* [Task goal]
Please copy the rows from the start through the line that contains "tap(37, 154)", changing "location pin" to "map marker" and keeping everything else the same. Leave the pictures out of your copy.

··· Data listing ···

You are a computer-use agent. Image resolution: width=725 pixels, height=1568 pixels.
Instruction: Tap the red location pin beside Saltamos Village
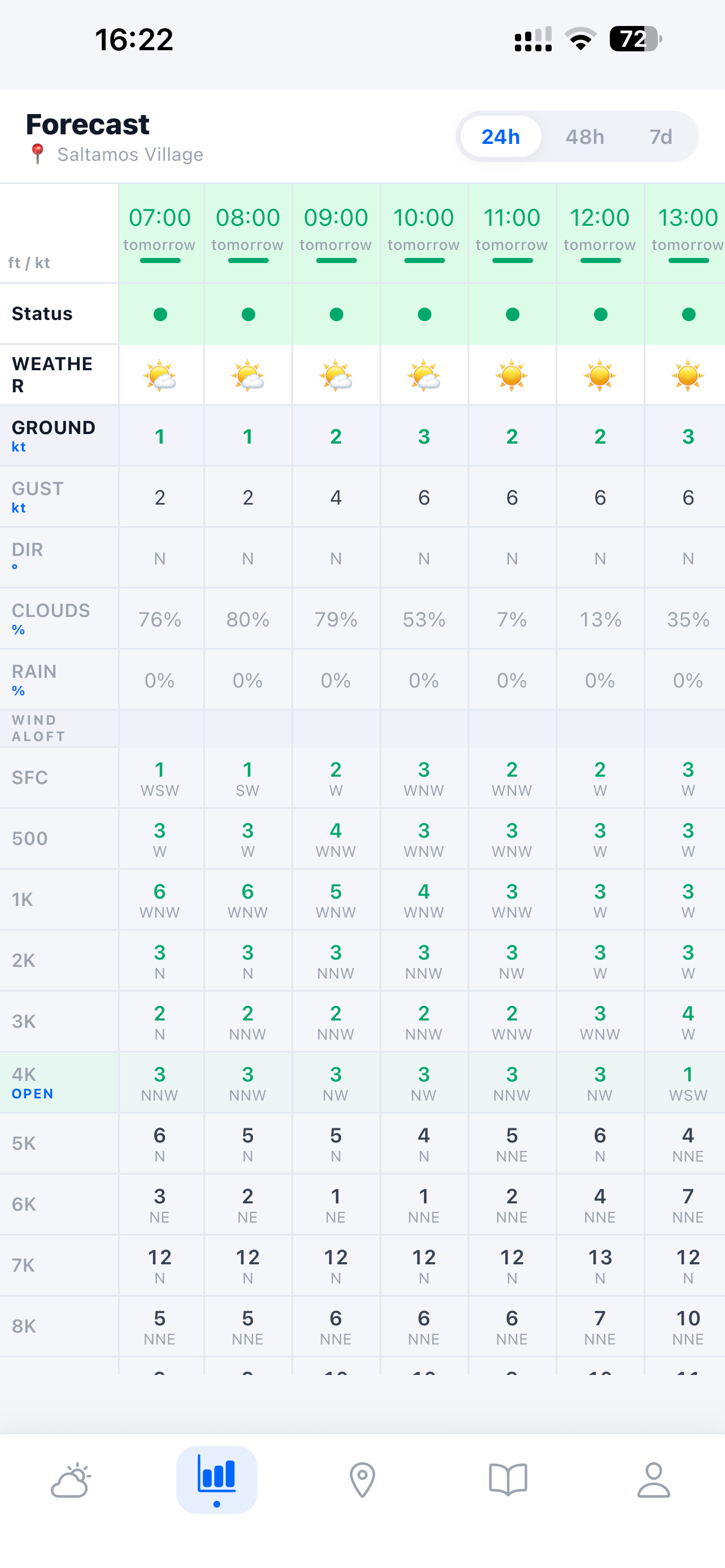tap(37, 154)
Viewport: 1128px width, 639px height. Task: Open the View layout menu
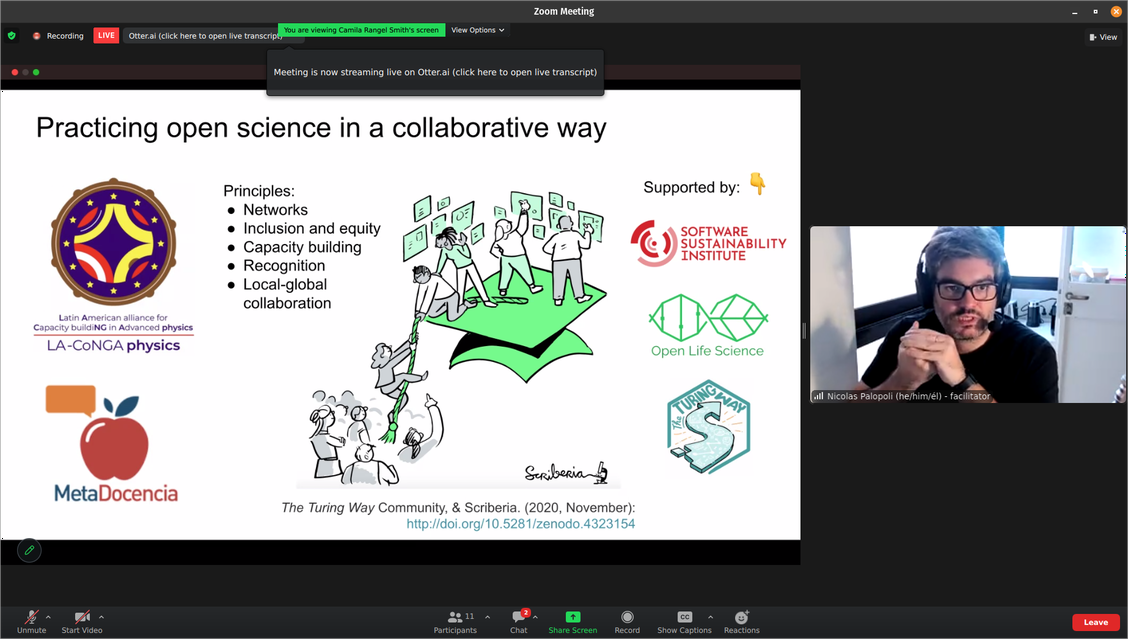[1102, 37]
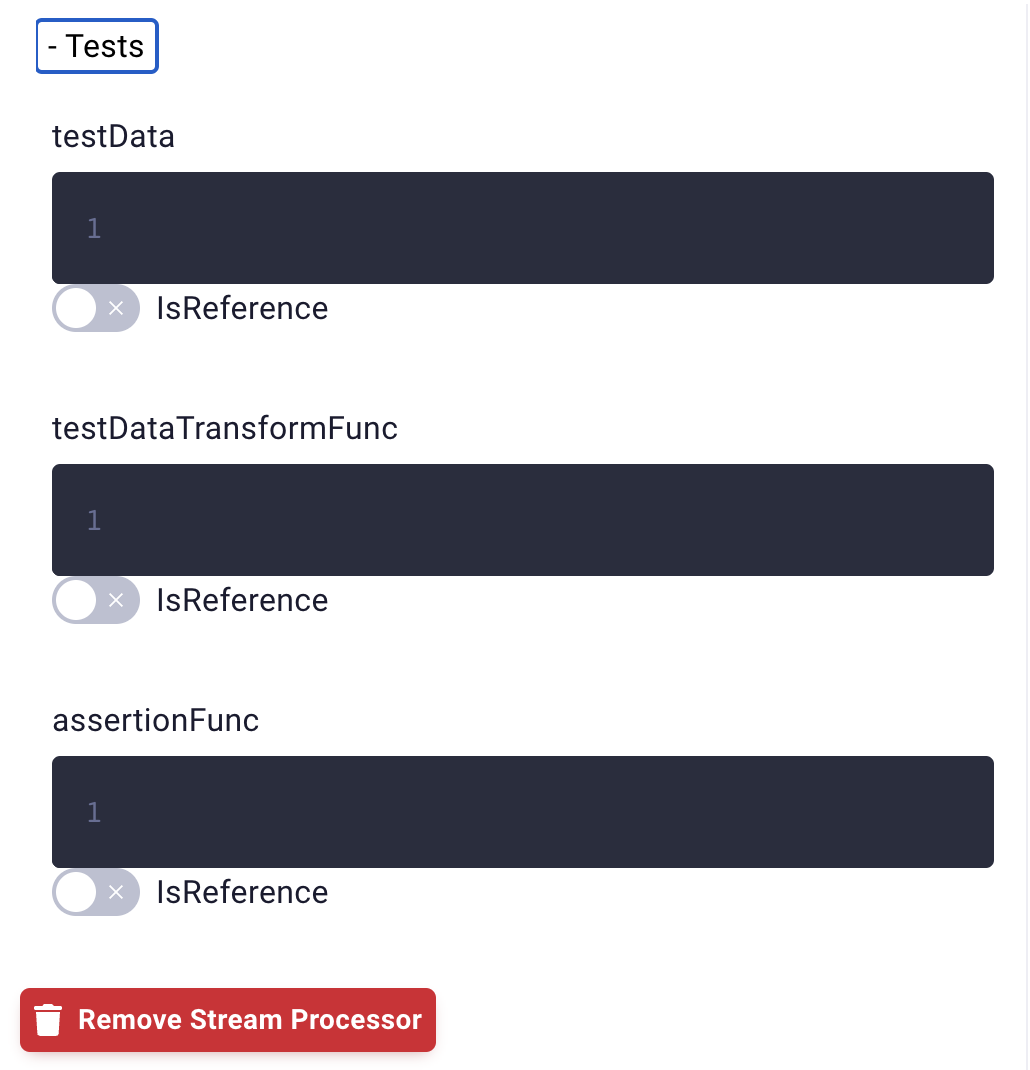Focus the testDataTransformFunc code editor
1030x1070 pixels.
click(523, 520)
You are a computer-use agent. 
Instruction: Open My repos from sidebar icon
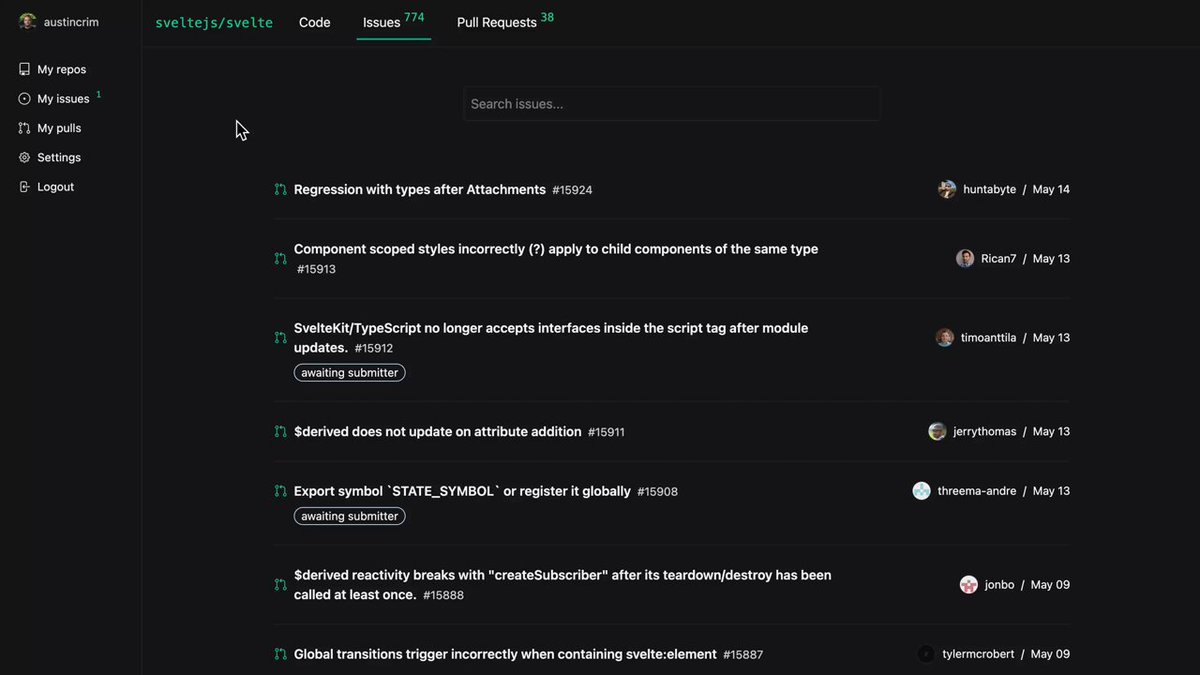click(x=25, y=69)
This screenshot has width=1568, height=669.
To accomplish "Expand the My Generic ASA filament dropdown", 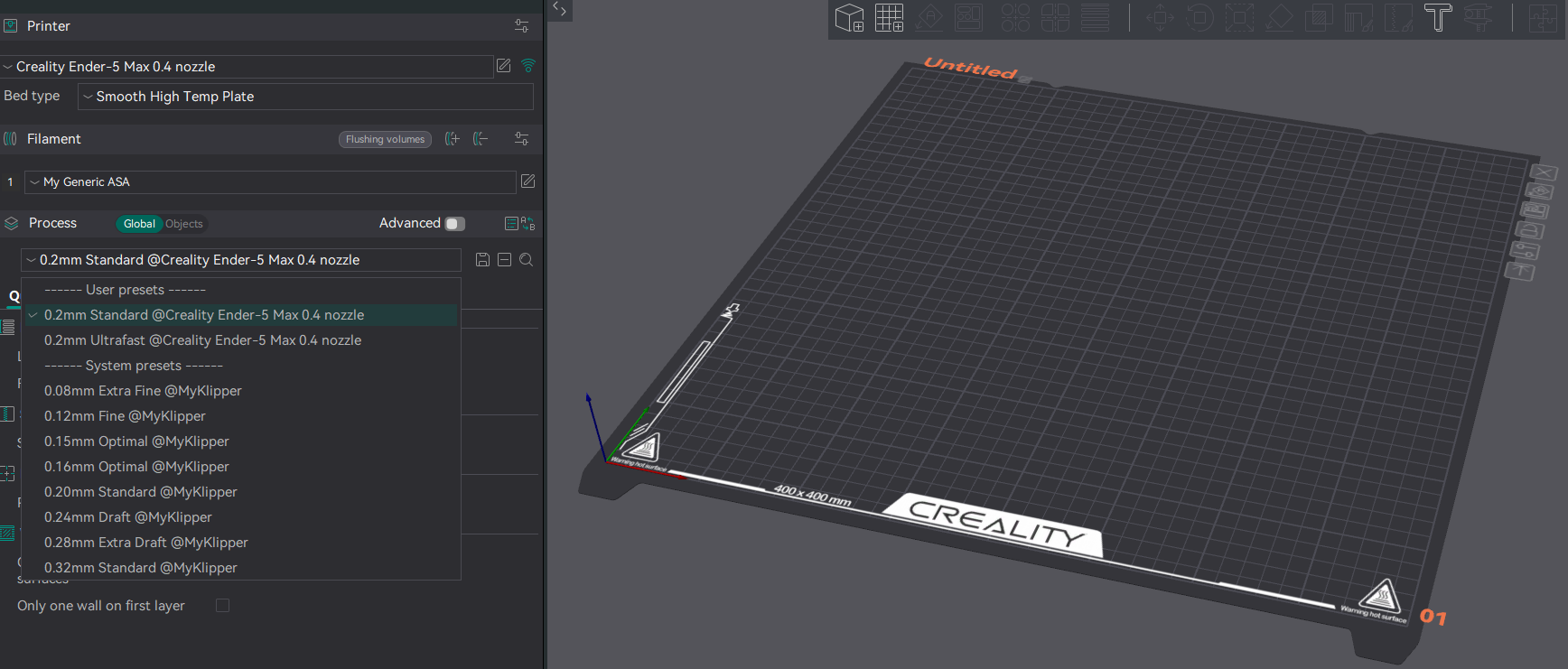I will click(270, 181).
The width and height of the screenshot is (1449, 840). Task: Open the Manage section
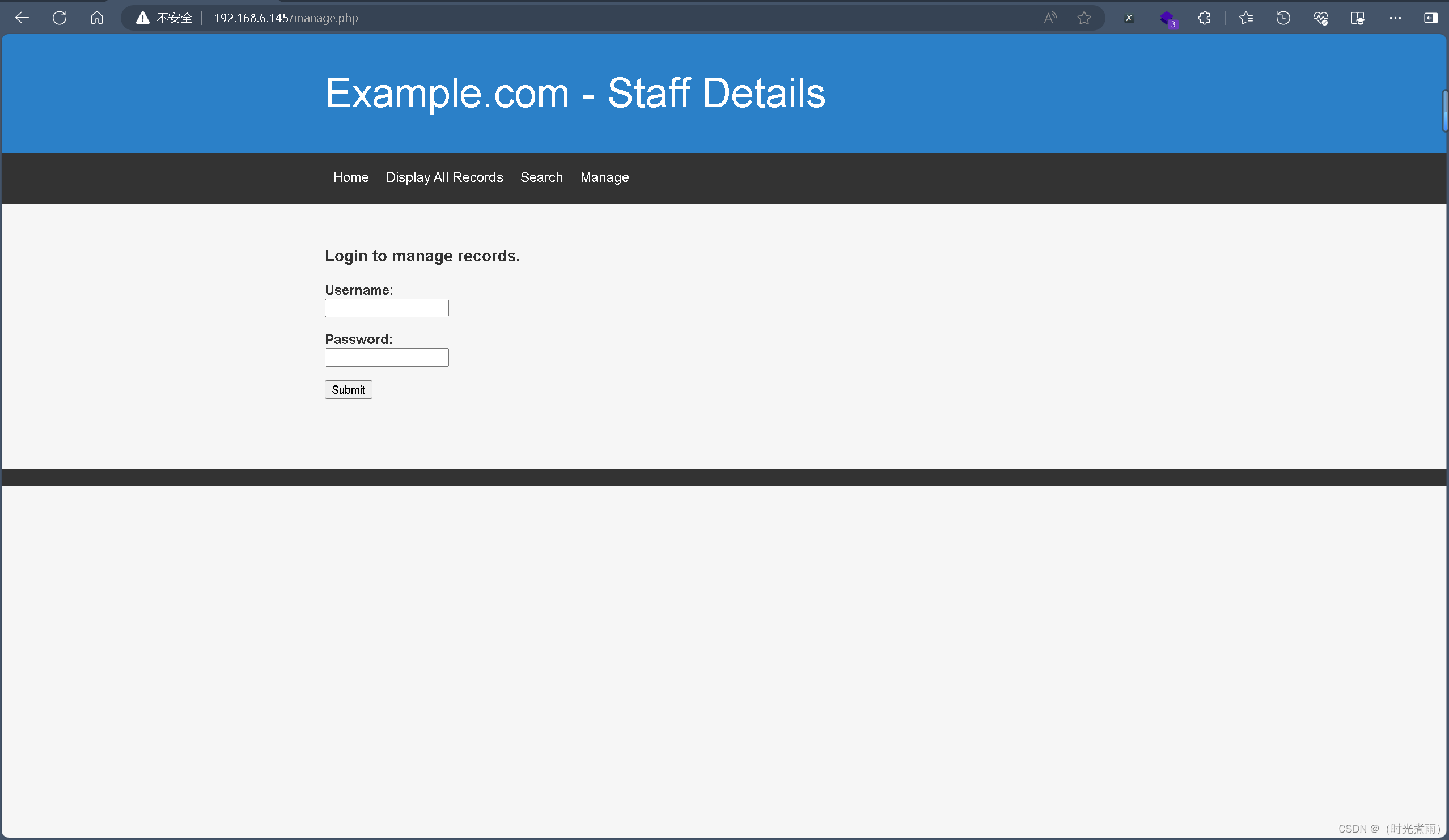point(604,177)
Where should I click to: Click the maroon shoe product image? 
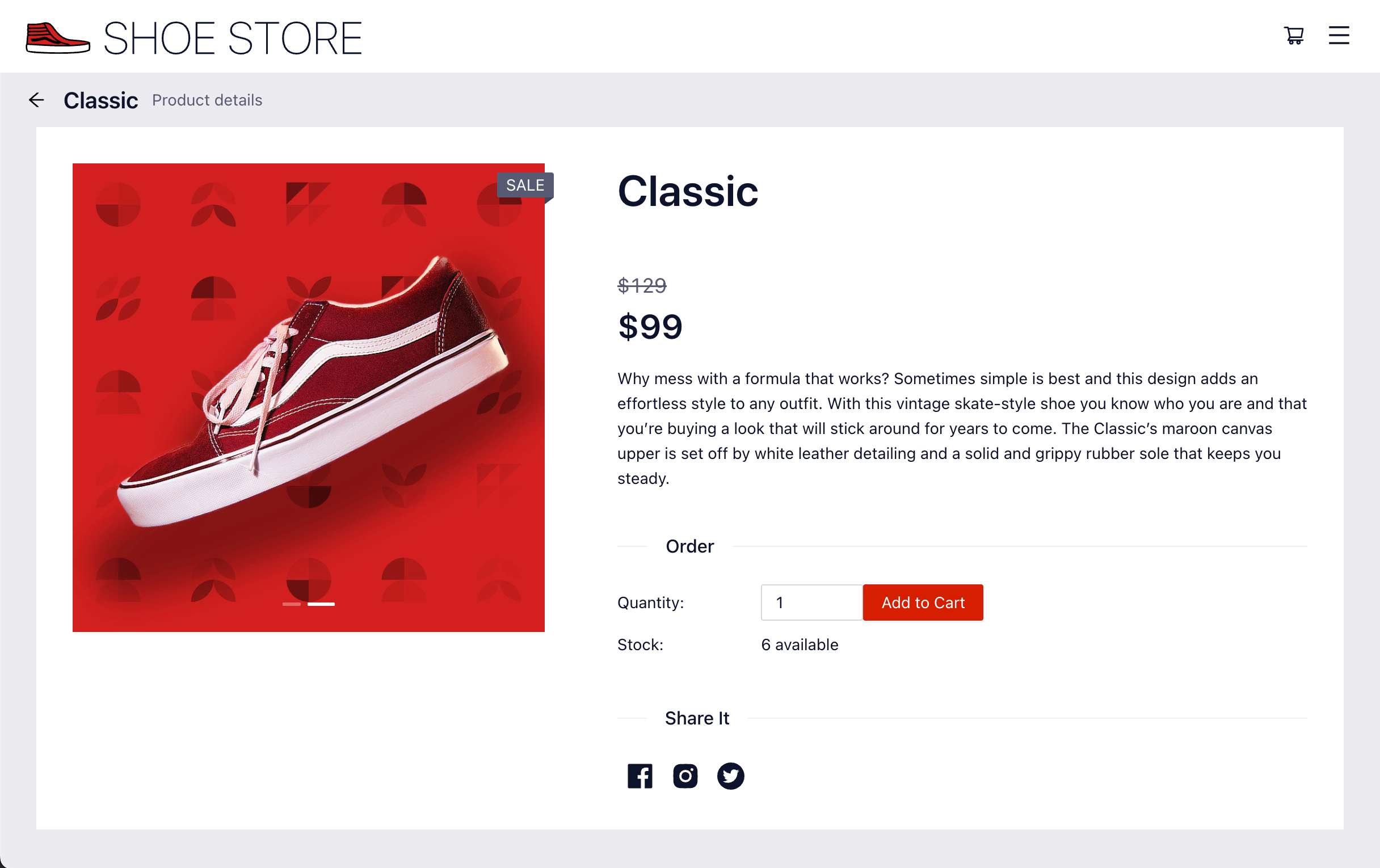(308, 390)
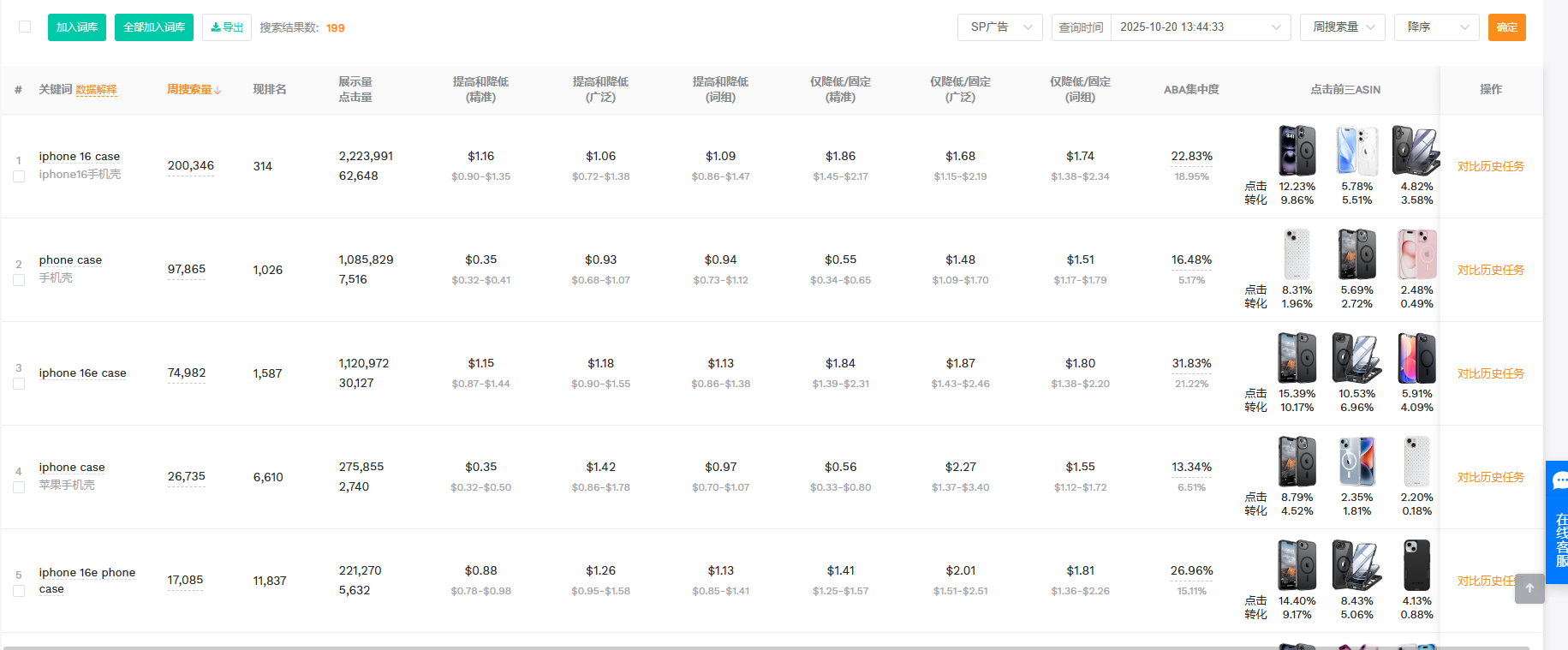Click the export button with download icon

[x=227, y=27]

···

* [Result of the exercise]
You are a computer-use agent. Image resolution: width=725 pixels, height=1568 pixels.
Instruction: Tap the red map marker beside Saltamos Village
tap(37, 154)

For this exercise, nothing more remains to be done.